PROBLEM TO SOLVE →
Copy the entries word for word, starting at the line that contains "Screen dimensions: 1512x812" and continuing through the end of the entries, with both ends included. Leave the pictures out of your copy.

Text and item location entries →

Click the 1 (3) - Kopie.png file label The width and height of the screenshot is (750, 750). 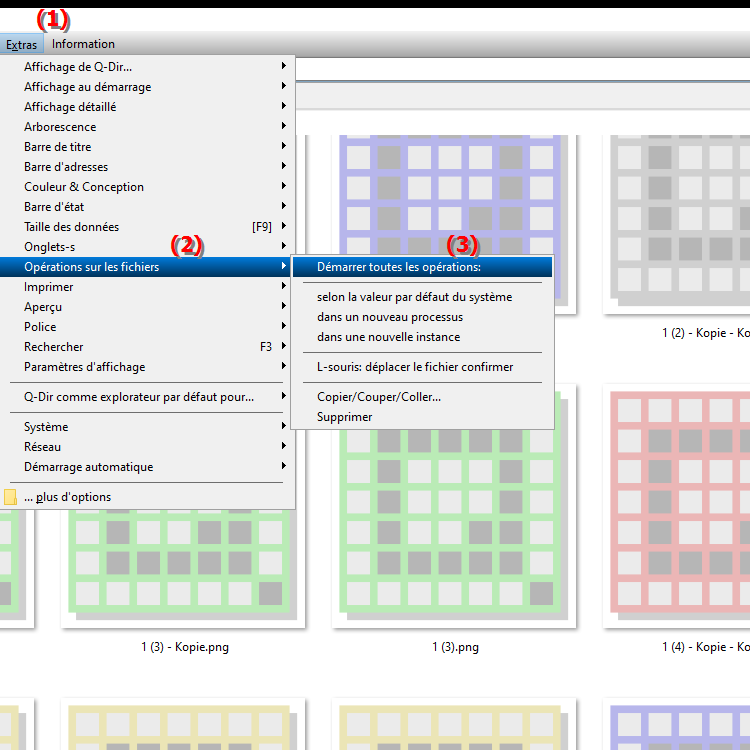185,647
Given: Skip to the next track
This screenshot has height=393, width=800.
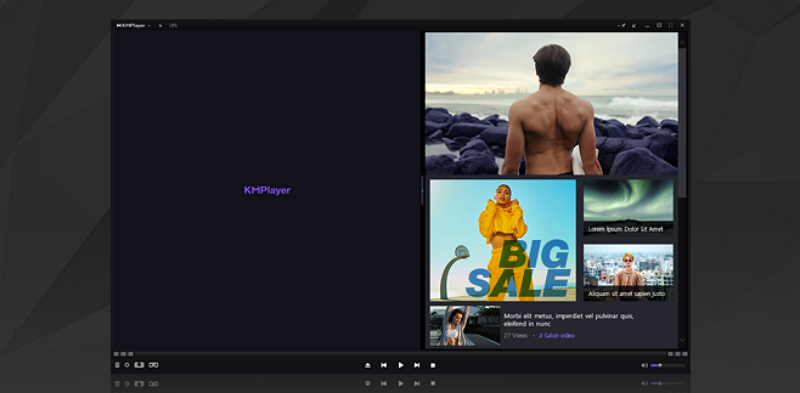Looking at the screenshot, I should pos(417,365).
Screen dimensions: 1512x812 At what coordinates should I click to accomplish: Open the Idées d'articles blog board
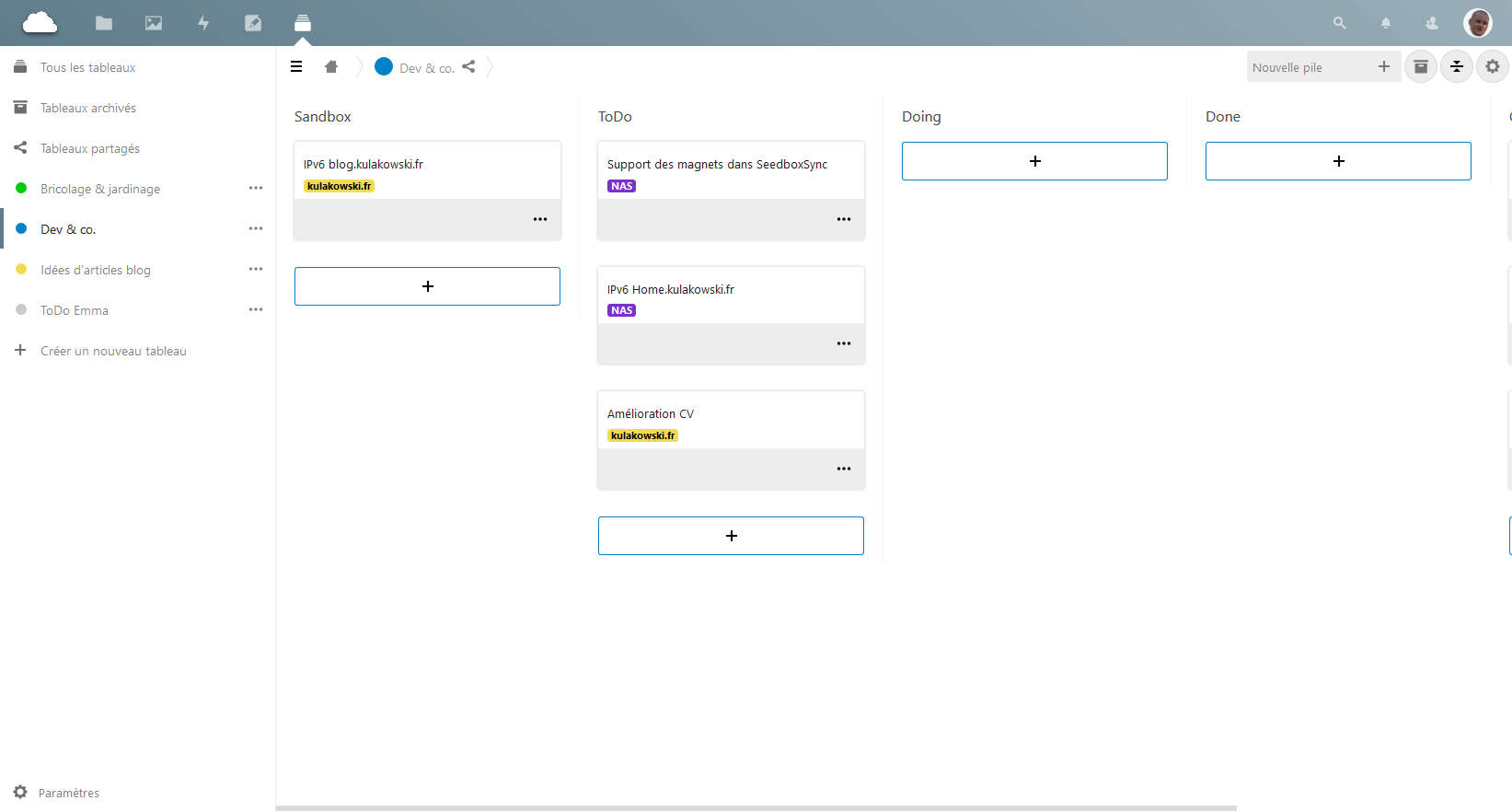(x=96, y=270)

REPLY TO THE TASK →
Screen dimensions: 1512x812 At what coordinates should I click to accomplish: Open the Idées d'articles blog board
(x=96, y=270)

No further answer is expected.